There are so-called bias reduction methods that penalize coefficients that are too high in order to obtain realistic estimates even in the case of perfect separation. We will not discuss these further in this course, but you can find these methods in the brglm package.
A generalized linear model consists of a linear predictor (linear combination of explanatory variables), a link function for the mean response, and a statistical distribution of the response as a function of its mean.
Logistic regression is used to model a binary (0 or 1) or binomial (number of 0s and 1s) response variable. It uses a logit link and a binomial distribution of the response.
The logit function transforms a probability between 0 and 1 into a real number between \(-\infty\) and \(+\infty\).

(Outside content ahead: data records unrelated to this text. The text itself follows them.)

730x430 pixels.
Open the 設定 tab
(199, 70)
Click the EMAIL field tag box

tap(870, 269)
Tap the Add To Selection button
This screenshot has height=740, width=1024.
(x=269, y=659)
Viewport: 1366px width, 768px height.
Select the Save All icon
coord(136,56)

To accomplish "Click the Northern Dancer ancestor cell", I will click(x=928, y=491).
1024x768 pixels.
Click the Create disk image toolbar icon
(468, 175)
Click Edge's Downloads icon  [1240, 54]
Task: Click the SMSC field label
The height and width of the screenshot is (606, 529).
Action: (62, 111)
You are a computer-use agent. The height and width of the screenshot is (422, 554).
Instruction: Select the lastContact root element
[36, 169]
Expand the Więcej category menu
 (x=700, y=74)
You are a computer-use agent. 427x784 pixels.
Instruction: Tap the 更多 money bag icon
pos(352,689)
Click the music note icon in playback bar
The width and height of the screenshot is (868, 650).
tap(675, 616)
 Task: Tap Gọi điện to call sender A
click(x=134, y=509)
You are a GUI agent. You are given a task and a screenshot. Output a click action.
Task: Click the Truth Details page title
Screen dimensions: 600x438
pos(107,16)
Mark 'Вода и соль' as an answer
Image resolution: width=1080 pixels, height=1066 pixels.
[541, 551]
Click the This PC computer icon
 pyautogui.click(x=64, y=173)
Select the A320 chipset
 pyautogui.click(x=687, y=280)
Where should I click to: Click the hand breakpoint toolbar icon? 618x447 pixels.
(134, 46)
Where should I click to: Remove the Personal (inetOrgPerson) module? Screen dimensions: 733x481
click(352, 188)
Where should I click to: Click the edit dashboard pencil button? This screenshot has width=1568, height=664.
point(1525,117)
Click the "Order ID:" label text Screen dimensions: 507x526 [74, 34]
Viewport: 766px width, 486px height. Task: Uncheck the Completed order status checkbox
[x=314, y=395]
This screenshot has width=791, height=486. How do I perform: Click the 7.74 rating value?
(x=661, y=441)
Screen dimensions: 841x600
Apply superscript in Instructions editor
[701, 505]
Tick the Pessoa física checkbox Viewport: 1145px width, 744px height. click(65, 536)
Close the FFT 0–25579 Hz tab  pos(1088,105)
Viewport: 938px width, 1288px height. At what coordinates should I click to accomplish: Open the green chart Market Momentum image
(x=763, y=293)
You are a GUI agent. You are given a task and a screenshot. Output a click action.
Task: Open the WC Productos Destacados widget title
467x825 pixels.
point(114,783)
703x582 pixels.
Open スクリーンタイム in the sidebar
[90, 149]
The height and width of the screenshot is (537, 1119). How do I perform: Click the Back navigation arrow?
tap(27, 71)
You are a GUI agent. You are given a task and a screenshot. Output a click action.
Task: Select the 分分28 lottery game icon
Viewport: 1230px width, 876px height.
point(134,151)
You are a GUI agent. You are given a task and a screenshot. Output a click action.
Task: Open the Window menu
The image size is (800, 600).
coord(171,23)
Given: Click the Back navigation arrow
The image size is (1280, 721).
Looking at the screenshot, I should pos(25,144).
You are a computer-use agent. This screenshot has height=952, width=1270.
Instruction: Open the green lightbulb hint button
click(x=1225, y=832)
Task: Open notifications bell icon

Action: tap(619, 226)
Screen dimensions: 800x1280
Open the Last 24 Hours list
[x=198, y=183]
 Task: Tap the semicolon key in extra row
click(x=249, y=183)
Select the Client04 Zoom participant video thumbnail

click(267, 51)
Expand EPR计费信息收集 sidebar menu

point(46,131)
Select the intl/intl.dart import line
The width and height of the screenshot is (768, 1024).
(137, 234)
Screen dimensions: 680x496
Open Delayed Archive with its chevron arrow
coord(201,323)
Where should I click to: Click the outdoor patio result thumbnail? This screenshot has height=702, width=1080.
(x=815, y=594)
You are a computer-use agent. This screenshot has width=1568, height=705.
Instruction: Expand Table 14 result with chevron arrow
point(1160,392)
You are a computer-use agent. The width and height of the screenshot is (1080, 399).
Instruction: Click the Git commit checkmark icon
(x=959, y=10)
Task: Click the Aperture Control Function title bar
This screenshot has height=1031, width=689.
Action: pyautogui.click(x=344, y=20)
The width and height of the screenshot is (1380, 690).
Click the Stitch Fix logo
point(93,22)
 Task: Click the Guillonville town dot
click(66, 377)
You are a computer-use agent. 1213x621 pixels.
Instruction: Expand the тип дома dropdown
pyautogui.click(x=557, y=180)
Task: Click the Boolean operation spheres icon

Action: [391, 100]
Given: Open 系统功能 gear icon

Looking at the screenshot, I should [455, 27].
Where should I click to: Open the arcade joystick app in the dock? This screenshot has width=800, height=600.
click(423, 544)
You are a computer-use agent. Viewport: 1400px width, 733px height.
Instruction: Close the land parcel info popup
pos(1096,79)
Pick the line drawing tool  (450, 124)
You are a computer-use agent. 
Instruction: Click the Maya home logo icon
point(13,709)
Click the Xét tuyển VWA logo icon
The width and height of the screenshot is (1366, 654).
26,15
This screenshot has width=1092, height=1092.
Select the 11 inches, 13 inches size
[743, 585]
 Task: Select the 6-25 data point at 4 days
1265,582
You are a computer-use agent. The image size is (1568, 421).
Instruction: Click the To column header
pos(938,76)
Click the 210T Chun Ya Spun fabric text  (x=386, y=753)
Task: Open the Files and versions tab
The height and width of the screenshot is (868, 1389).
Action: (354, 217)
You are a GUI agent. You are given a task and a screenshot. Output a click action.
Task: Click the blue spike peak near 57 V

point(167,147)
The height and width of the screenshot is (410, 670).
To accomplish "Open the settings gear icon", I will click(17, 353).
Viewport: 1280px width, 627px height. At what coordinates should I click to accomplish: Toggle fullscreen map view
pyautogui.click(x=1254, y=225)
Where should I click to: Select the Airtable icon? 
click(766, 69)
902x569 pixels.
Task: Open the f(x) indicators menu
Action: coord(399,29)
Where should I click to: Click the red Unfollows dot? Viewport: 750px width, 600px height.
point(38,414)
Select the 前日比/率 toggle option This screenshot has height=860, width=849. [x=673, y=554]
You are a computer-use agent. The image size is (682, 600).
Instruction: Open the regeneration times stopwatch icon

A negative logit corresponds to a probability below 0.5, a positive logit corresponds to a probability above 0.5.
In a logistic regression, the effect of a predictor on the response is non-linear and depends on the value of the other predictors. It is therefore useful to visualize model predictions for different combinations of variables.
For a binary response (0 or 1), individual residuals give little information, but we can check model fit with a binned residual plot.